TASK PROMPT →
One number is the whole answer: the tally of lines in the records below that contain "team".

Stored records →
=-=-=
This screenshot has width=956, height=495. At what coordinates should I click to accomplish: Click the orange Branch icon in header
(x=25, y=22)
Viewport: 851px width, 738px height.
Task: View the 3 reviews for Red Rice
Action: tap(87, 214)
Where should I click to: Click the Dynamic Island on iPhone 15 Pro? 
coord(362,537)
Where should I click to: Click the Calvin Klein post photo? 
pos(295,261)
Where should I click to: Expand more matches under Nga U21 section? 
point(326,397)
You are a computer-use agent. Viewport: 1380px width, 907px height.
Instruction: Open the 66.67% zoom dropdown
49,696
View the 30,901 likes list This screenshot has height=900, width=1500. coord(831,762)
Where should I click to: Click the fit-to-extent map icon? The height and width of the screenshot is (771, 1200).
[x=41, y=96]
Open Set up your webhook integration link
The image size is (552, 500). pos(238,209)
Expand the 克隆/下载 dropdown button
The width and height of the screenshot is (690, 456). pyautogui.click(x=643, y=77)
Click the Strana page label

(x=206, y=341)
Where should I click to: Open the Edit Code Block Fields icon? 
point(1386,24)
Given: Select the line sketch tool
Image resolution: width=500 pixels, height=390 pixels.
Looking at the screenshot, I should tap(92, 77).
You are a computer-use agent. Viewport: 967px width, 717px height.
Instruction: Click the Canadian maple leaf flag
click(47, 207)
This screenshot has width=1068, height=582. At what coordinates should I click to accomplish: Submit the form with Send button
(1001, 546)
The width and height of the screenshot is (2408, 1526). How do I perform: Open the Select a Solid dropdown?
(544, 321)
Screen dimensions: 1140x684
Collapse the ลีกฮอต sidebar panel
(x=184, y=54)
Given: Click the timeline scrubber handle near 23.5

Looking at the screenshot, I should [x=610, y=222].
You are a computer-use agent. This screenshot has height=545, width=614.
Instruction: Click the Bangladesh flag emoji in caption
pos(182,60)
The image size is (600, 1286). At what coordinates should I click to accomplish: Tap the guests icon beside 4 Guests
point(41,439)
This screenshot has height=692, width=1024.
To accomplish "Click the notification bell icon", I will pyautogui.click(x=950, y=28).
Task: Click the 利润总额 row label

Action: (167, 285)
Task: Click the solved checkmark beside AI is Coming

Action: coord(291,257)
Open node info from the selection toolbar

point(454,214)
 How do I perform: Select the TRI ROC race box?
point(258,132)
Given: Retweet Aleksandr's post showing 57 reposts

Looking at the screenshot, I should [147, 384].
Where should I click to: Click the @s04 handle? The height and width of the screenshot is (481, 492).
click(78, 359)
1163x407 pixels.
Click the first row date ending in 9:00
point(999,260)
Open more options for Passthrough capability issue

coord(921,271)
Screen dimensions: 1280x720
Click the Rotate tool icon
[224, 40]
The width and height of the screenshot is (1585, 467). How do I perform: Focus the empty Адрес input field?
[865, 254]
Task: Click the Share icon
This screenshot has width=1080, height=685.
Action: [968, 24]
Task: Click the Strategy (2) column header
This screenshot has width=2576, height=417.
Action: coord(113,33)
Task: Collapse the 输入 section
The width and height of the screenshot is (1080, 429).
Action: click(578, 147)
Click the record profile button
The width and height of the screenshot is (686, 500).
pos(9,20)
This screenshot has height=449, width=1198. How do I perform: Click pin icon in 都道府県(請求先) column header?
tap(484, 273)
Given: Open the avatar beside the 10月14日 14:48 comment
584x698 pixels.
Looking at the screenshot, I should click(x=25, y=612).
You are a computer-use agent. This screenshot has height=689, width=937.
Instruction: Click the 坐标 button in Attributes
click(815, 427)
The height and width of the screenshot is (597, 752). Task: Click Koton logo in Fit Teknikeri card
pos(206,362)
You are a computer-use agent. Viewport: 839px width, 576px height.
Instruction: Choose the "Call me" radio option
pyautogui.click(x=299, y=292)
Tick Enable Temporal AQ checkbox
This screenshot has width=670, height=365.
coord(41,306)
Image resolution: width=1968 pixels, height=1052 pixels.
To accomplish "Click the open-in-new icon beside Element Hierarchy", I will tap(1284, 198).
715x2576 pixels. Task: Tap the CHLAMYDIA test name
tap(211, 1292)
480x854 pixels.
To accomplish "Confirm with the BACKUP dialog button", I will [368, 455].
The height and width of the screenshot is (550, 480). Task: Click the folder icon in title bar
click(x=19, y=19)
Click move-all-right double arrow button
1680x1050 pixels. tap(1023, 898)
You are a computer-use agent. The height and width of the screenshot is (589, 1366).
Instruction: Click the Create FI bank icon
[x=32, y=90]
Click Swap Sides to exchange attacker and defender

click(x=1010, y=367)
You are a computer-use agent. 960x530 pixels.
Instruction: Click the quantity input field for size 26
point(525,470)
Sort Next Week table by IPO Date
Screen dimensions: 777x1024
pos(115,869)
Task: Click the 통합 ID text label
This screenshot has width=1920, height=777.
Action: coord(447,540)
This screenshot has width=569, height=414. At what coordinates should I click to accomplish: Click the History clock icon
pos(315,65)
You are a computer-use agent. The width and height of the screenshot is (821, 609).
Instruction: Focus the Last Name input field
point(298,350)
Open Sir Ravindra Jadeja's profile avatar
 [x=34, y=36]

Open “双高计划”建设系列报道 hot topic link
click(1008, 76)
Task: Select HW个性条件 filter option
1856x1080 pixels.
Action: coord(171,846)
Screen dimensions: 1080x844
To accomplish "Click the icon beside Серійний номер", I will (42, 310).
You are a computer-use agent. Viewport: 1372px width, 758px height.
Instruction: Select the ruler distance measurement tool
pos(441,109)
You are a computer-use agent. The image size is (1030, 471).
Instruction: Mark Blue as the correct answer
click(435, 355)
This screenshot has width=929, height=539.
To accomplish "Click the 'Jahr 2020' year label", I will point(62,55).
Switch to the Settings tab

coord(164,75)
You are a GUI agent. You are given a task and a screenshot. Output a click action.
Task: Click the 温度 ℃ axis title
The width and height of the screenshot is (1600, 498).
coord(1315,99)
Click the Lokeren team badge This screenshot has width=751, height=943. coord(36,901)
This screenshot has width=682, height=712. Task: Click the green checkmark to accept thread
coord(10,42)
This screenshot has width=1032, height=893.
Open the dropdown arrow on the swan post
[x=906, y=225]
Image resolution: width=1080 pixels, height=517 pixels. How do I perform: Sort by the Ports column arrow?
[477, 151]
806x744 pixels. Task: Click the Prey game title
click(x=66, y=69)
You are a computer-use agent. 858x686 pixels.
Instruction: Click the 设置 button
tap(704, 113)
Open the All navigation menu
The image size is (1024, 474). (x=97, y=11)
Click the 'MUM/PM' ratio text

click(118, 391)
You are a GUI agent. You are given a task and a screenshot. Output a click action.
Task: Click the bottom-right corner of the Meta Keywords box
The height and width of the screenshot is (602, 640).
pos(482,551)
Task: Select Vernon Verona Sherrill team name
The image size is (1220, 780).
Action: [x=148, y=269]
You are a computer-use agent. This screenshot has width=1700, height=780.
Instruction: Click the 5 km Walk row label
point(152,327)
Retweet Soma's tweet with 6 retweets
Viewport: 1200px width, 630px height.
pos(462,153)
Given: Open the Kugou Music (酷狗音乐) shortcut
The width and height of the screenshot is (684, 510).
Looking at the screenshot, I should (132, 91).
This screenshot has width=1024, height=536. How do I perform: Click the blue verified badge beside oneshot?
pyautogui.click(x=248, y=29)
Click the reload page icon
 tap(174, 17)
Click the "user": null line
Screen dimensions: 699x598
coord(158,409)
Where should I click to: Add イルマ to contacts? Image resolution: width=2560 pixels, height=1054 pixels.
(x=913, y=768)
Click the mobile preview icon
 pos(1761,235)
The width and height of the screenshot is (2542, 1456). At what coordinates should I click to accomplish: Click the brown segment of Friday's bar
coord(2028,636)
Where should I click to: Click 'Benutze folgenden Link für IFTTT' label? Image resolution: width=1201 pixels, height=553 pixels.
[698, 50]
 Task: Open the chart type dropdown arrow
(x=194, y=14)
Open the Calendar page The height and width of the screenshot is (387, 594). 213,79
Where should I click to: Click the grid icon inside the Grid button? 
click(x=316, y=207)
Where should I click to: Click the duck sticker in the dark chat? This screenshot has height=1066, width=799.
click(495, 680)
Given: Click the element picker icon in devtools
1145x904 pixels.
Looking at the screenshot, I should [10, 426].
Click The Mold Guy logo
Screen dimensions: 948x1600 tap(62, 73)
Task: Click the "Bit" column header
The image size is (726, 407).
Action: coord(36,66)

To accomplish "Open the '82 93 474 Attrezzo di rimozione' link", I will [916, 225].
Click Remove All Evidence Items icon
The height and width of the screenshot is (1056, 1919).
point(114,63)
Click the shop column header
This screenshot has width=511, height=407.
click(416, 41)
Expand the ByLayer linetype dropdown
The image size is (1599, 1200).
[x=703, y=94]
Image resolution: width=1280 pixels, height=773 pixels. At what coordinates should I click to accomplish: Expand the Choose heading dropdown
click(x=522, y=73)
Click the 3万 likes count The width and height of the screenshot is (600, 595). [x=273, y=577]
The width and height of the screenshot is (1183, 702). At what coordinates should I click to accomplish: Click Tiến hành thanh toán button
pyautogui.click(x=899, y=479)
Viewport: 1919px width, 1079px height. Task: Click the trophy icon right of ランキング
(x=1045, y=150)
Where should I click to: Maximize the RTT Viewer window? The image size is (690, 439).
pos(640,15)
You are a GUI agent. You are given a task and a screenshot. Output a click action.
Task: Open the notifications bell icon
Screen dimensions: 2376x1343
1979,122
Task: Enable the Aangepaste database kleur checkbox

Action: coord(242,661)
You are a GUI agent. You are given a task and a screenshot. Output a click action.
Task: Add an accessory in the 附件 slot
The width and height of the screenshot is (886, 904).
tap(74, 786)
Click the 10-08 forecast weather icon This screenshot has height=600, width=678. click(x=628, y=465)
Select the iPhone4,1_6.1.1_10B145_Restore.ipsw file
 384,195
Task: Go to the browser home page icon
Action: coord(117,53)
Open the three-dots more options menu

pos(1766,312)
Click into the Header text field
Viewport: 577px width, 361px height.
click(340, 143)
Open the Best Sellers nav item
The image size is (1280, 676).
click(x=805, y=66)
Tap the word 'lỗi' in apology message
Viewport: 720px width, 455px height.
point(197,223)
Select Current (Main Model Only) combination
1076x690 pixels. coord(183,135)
=-=-=
TASK RESULT →
2